Elle prépare du café et regarde les grosses gouttes noires qui tombent longtemps. De sa fenêtre tous les immeubles se ressemblent. Et dans sa tête elle travaille. Elle trinque avec toutes les photos accrochées au mur, et avec le chien qui dort sur le tapis. Son appartement est décoré de gens qui sont morts ou de gens qu'on ne voit plus parce qu'ils ne sortent plus, comme elle. Elle ne sait pas téléphoner parce que ce n'est pas son style. Elle connaît tout le monde pour de vrai, les vies, les secrets et tout parce qu'avant c'était quelqu'un et tout le monde l'aimait. Tout le monde caressait le chien et elle leur faisait du café.
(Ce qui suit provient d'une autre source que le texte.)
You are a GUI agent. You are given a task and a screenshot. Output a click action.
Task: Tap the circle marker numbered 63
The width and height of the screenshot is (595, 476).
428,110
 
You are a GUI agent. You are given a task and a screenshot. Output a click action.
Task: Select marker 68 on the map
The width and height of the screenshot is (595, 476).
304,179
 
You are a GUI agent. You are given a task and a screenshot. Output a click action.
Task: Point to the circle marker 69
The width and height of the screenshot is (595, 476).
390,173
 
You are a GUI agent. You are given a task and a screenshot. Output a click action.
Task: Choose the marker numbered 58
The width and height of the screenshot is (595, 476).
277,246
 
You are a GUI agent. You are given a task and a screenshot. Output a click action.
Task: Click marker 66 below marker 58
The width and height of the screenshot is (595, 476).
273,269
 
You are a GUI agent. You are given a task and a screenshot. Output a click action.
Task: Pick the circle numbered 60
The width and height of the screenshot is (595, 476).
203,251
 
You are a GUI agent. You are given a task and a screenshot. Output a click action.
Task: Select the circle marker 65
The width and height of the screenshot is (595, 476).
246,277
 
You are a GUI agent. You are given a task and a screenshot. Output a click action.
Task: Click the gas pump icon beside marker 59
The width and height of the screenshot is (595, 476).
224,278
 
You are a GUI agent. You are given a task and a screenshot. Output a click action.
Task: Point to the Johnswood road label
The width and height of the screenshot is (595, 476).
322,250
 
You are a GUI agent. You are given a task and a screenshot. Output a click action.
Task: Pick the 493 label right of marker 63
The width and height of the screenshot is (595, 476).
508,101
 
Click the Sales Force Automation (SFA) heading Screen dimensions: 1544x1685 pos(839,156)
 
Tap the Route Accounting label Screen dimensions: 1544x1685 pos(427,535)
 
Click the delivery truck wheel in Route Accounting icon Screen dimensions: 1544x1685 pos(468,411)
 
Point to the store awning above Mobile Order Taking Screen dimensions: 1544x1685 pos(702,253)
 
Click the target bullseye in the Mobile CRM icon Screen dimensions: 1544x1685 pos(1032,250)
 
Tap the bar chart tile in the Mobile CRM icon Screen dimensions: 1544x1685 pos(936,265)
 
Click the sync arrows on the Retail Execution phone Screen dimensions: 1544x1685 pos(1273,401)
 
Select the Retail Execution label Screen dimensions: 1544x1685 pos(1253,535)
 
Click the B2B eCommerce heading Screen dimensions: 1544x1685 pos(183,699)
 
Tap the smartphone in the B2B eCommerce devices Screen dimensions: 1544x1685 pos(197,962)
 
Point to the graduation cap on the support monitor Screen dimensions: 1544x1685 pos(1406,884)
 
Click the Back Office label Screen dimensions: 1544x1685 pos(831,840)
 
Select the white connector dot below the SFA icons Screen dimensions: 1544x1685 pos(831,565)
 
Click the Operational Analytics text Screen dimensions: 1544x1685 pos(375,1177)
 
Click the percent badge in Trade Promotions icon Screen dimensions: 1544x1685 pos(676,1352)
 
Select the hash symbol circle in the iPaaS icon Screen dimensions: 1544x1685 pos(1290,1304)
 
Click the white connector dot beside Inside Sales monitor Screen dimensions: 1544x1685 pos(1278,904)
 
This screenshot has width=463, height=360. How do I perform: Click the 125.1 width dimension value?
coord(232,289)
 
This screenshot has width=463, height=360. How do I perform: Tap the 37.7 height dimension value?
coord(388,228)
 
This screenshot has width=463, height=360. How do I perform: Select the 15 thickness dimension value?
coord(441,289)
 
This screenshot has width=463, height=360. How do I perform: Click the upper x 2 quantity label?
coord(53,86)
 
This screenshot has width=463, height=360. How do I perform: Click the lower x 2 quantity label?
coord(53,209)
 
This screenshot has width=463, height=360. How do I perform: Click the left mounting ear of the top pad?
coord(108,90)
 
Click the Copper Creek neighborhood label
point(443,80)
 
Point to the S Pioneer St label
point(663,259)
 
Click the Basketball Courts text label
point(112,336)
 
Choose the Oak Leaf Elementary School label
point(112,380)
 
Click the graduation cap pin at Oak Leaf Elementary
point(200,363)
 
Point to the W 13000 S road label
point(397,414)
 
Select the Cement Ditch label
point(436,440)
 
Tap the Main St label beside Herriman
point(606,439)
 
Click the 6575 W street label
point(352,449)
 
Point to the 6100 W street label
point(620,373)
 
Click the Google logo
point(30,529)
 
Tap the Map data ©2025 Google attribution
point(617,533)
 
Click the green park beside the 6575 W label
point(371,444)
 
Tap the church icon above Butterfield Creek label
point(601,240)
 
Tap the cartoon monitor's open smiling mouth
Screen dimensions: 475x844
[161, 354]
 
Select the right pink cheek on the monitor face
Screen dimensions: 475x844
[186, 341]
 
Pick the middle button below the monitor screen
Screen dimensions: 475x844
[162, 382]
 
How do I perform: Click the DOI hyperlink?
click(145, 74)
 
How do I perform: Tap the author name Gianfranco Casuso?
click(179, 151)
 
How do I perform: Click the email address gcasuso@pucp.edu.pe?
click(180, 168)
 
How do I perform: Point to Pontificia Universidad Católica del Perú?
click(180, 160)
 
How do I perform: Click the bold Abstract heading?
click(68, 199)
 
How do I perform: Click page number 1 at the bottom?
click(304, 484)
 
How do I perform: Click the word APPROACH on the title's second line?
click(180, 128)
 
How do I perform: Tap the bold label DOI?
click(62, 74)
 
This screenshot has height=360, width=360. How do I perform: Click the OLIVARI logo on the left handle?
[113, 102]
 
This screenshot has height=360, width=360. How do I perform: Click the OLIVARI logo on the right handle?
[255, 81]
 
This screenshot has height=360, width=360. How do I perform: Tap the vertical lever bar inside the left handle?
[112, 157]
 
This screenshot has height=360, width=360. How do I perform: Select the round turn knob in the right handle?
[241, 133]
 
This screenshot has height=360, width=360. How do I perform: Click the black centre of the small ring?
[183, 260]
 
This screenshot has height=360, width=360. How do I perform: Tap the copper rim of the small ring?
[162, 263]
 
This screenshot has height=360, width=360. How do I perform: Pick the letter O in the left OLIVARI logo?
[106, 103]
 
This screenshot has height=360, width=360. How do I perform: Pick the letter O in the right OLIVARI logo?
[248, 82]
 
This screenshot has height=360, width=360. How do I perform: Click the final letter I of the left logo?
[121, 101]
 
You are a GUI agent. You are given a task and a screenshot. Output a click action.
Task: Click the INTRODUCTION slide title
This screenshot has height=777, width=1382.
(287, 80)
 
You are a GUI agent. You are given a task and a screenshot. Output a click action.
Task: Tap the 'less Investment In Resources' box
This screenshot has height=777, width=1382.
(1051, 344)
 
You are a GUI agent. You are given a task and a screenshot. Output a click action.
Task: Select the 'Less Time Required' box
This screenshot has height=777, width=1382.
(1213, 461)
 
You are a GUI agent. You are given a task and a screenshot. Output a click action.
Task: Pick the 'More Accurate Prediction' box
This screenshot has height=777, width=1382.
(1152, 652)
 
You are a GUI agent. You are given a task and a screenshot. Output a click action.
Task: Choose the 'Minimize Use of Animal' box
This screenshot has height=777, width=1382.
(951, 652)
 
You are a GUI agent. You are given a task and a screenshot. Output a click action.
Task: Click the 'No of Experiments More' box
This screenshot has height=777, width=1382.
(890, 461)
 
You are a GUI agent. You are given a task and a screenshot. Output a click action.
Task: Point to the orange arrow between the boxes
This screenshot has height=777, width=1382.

Ils racontaient de tout et elle s'abîmait à leur faire plaisir. Puis elle disait des phrases qu'on ne peut pas contester comme des proverbes puis elle allait se laver. Parfois elle se battait avec d'autres filles et parfois elle se faisait bien mal. Parfois elle se battait avec des garçons et une fois elle leur a tiré dessus avec un fusil. Maintenant le ciel est bleu comme rien d'autre, le soleil a dépassé la fenêtre pour aller tout en haut du ciel. La rue sort son marché.

Tout son appartement sent le café et la ville le matin. Et dans sa tête tout le monde revient la voir et elle refait le lit. Elle travaille beaucoup, elle se dispute, elle rigole dans sa tête, elle négocie. Elle nettoie la tasse à café et sort les coupes à champagne. Elle les arrange sur la table avec des fleurs en tissu et le joli cendrier comme si on préparait une fête. Le chien se réveille à cause du bruit de vaisselle et du soleil qui a déplacé ses rayons sur son ventre.

Elle ferme les yeux et dans sa tête elle voit la vie comme avant. Elle dit à voix haute ou peut être juste dans sa tête : C'est pas souvent qu'on entend quelqu'un crier ou juste dire quelque chose. Désormais.